▶ TASK TO COMPLETE:
Only those lines in the data below from the line containing "Where should I click to: Click" through the line containing "You are a computer-use agent. This", both included, should be restated word for word.

▶ DATA:

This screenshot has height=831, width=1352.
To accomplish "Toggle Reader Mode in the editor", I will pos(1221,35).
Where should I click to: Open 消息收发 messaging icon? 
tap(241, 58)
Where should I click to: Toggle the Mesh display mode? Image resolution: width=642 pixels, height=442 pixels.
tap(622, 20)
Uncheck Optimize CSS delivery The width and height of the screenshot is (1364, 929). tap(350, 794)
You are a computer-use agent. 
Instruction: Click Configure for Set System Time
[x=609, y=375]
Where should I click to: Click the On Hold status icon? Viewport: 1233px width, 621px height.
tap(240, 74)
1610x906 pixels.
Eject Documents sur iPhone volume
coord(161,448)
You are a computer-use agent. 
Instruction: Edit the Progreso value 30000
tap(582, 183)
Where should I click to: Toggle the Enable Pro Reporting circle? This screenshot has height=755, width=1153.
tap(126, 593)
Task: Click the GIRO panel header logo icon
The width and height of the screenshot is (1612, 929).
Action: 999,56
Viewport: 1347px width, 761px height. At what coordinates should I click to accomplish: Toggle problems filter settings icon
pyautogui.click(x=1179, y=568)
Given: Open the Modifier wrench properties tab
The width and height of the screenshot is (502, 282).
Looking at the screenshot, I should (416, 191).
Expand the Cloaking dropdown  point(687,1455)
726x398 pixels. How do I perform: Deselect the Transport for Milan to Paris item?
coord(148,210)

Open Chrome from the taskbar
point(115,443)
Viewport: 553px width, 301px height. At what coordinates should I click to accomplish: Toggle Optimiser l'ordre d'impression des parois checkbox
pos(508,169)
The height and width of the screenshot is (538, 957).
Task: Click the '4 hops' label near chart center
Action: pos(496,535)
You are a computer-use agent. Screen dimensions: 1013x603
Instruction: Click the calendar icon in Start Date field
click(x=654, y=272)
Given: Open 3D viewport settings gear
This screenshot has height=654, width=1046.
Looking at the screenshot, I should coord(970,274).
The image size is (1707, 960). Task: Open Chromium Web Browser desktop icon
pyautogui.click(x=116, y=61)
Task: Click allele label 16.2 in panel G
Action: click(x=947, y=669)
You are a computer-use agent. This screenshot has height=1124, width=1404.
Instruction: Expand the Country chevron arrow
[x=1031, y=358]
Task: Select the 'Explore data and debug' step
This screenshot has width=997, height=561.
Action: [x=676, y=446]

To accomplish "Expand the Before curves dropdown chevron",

▶ FINISHED EXERCISE:
Where should I click to: Click the On Hold status icon? Viewport: 1233px width, 621px height.
tap(240, 74)
1610x906 pixels.
Eject Documents sur iPhone volume
coord(161,448)
You are a computer-use agent. 
Instruction: Edit the Progreso value 30000
tap(582, 183)
Where should I click to: Toggle the Enable Pro Reporting circle? This screenshot has height=755, width=1153.
tap(126, 593)
Task: Click the GIRO panel header logo icon
The width and height of the screenshot is (1612, 929).
Action: 999,56
Viewport: 1347px width, 761px height. At what coordinates should I click to accomplish: Toggle problems filter settings icon
pyautogui.click(x=1179, y=568)
Given: Open the Modifier wrench properties tab
The width and height of the screenshot is (502, 282).
Looking at the screenshot, I should (416, 191).
Expand the Cloaking dropdown  point(687,1455)
726x398 pixels. How do I perform: Deselect the Transport for Milan to Paris item?
coord(148,210)

Open Chrome from the taskbar
point(115,443)
Viewport: 553px width, 301px height. At what coordinates should I click to accomplish: Toggle Optimiser l'ordre d'impression des parois checkbox
pos(508,169)
The height and width of the screenshot is (538, 957).
Task: Click the '4 hops' label near chart center
Action: pos(496,535)
You are a computer-use agent. Screen dimensions: 1013x603
Instruction: Click the calendar icon in Start Date field
click(x=654, y=272)
Given: Open 3D viewport settings gear
This screenshot has height=654, width=1046.
Looking at the screenshot, I should coord(970,274).
The image size is (1707, 960). Task: Open Chromium Web Browser desktop icon
pyautogui.click(x=116, y=61)
Task: Click allele label 16.2 in panel G
Action: click(x=947, y=669)
You are a computer-use agent. This screenshot has height=1124, width=1404.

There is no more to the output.